MDGS’ MIXED SUCCESS HIGHLIGHTS NEED FOR URGENT ACTION ON CLIMATE & INEQUALITY

Today’s final progress report on the Millennium Development Goals (MDGs) carries important lessons about what the global community can achieve when it recognises a shared moral imperative and the need for common action.

But it also highlights the worsening crises which remain, says Christian Aid

“The UN’s new report reveals progress across much of the world on some of the most critical targets that countries set for themselves fifteen years ago,” said Toby Quantrill, the charity’s Principal Economic Justice Adviser.

“That means better daily lives for many millions of people. Achievements such as increasing the numbers of girls in primary education, halting the spread of malaria and providing access to clean water will make a real difference to people’s daily lives.   

“However it is also painfully clear that progress in other areas has been limited and some problems have got worse – for instance the climate crisis and widening inequality at every level, including that between women and men.

“Action on the MDGs has had little impact on these problems, some of which were less clear 15 years ago when the Goals first came into force. But now that they are alarmingly apparent, the time has come for more fundamental change.”
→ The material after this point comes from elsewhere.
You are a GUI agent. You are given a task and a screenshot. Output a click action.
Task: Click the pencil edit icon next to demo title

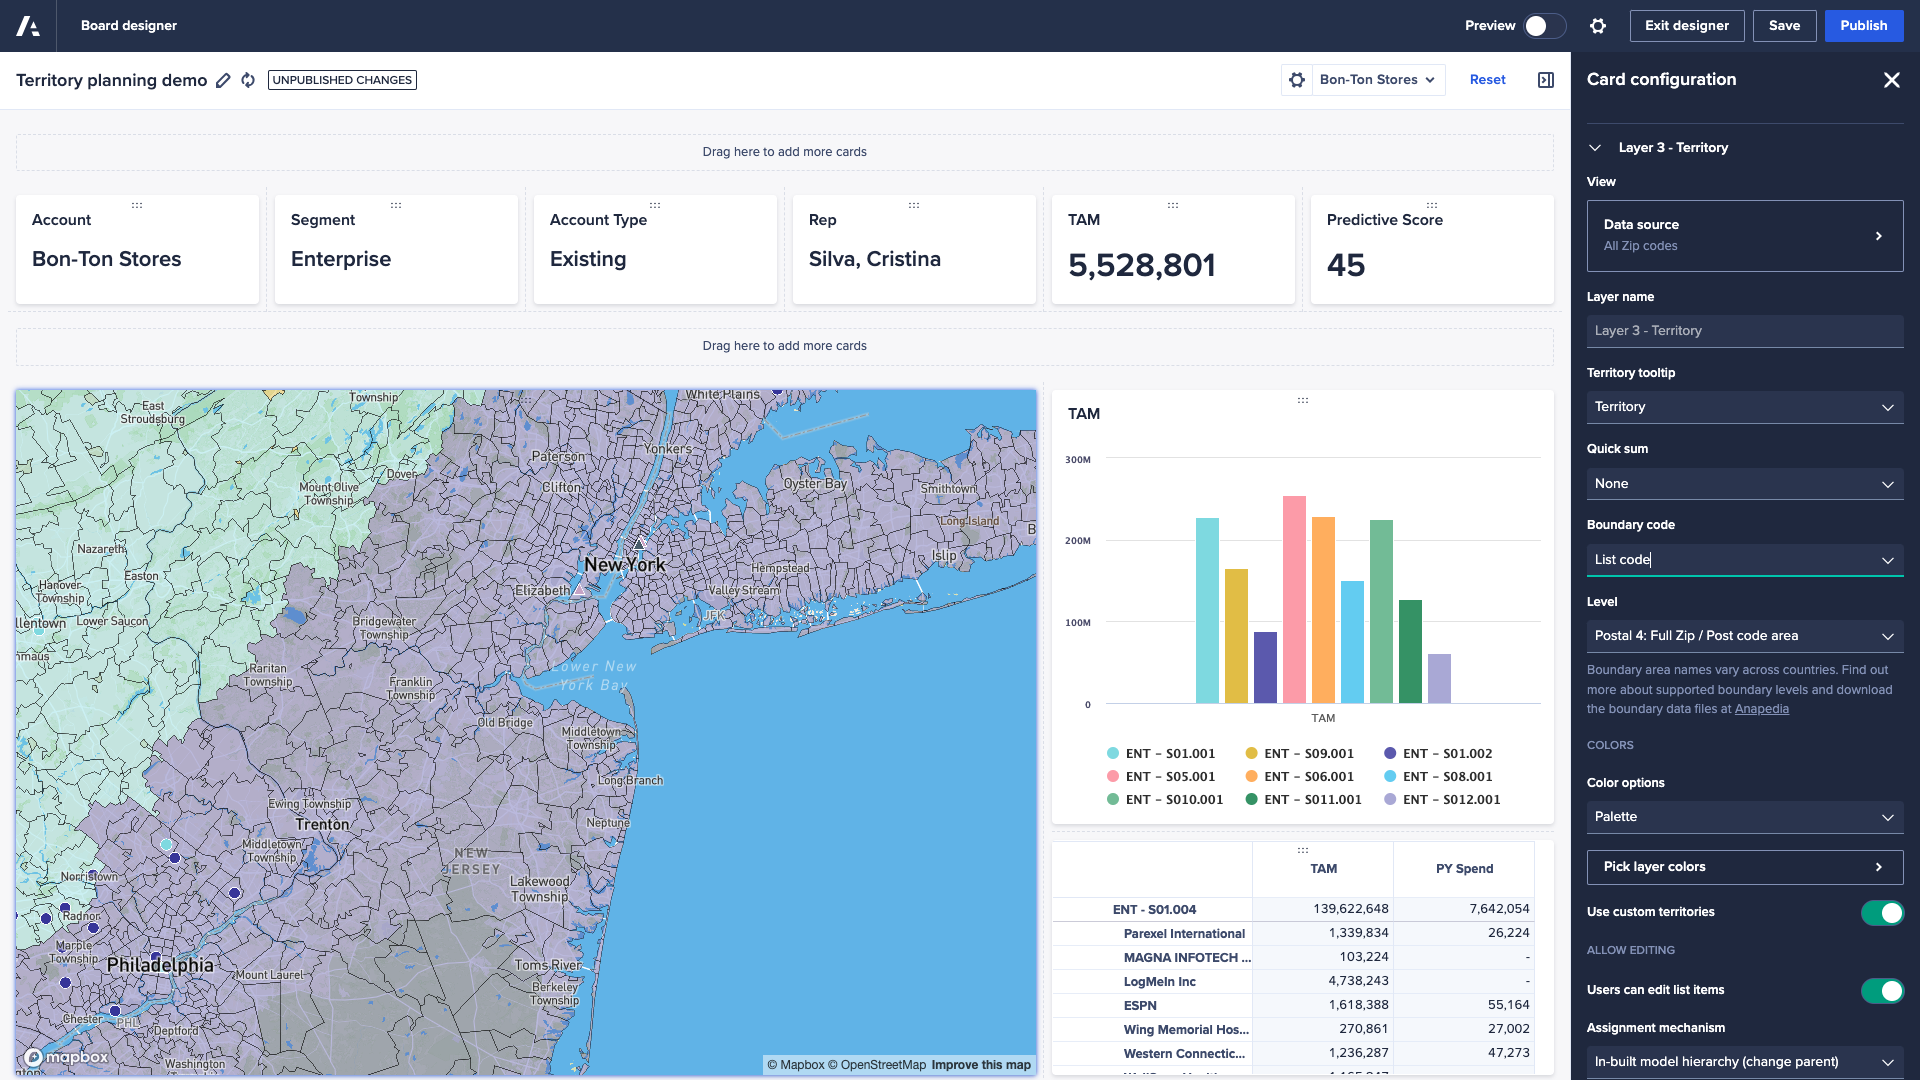[222, 80]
This year presents huge opportunities to begin to solve climate change and heal deep inequalities. The new Sustainable Development Goals that governments will agree in September should be used to galvanise action on inequality, not least through the principle of Leaving No One Behind.
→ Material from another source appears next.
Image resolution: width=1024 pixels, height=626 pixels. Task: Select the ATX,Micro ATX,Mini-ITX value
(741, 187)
Mr Quantrill added: “The Goals, as well as the Paris climate summit at the end of the year, should also be used to drive the urgent changes needed to slow dangerous climate change.
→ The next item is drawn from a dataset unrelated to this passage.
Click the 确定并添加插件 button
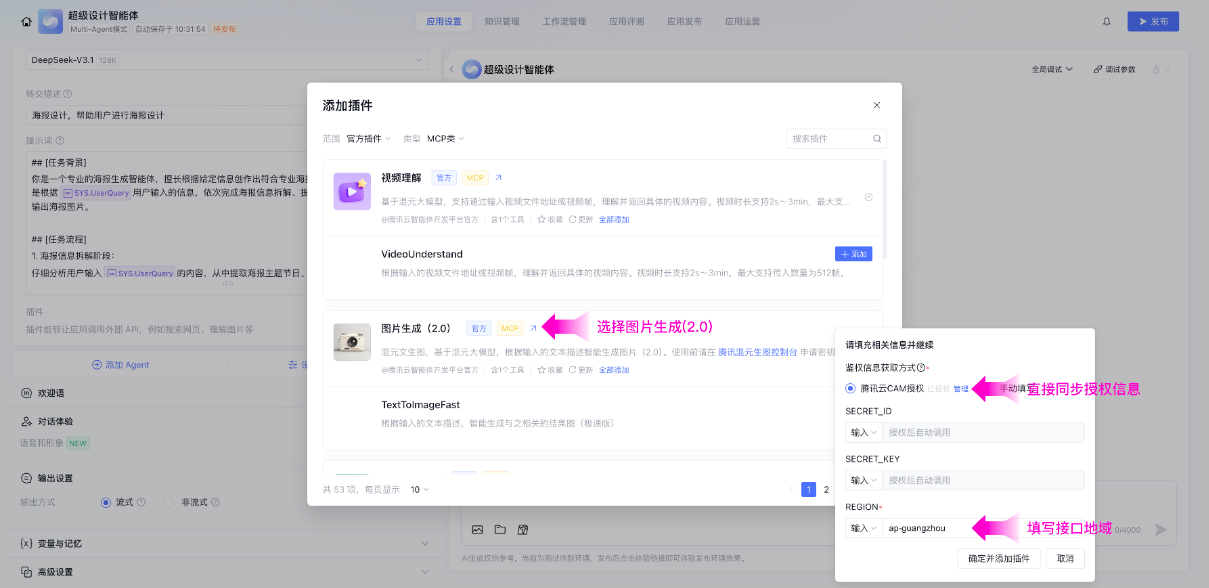1209x588 pixels. click(x=998, y=559)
“And to generate the funding that will pay for creating a better, safer world, we must move beyond aid, which, whilst critical, will never be enough on its own.

“Tax is the most reliable and sustainable form of financing for all governments but only a determined assault on financial secrecy, combined with fairer global rules and global institutions to manage those rules, will ensure that multinational companies and wealthy individuals start paying their fair shares.”

Ends

Notes:Christian Aid set out its own vision of what should follow the MDGs in its report The World We Want To See.

 

Oxfam

Political will is missing from development debate as UN reveals MDG benefits are uneven

The political will that delivered the Millennium Development Goals is absent from today’s development debate, yet even bolder political leadership is needed if we are to achieve the new Sustainable Development Goals, said Oxfam today in response to the release of the UN’s final Millennium Development Goals Report

The UN report provides an assessment of global and regional progress towards the MDGs. It shows that progress has been made in the global fight against absolute poverty in the set 15 years but the benefits have been uneven. The new Sustainable Development Goals which aim to eradicate poverty and protect the planet are due to be agreed in New York in September.

Takumo Yamada, Senior Policy Advisor at Oxfam, said:

“The progress of the Millennium Development Goals demonstrates what can be achieved with the necessary political will, backed up with sufficient quality funding and the right policies.  With millions more children surviving and making it into school the results speak for themselves.

“MDGs were made possible largely because of a scale up in the quantity and quality of aid in the early years. Sadly progress has stalled since the financial crisis, and the lack of a strong accountability mechanism has allowed rich countries to turn their backs on the world’s poorest people.

“We will not lock in the MDGs or deliver on a new set of ‘Sustainable Development Goals’ that aim to leave no one behind unless we tackle the extreme concentration of wealth, resources and power in our world. This will take political courage and active citizenship.  

“Getting a fair and effective financial framework in place is a critical first step. Governments must seize the opportunity of the Finance for Development meeting in Addis next week to reform the global tax system and clamp down on corporate tax dodgers who are cheating poor countries out of billions of dollars every year – money that could be spent on tackling poverty and inequality.   Rich governments must also recommit to deliver on their decades' old promise to deliver 0.7 per cent of their national income in aid and ensure at least half of this money is spent in the world’s poorest countries.”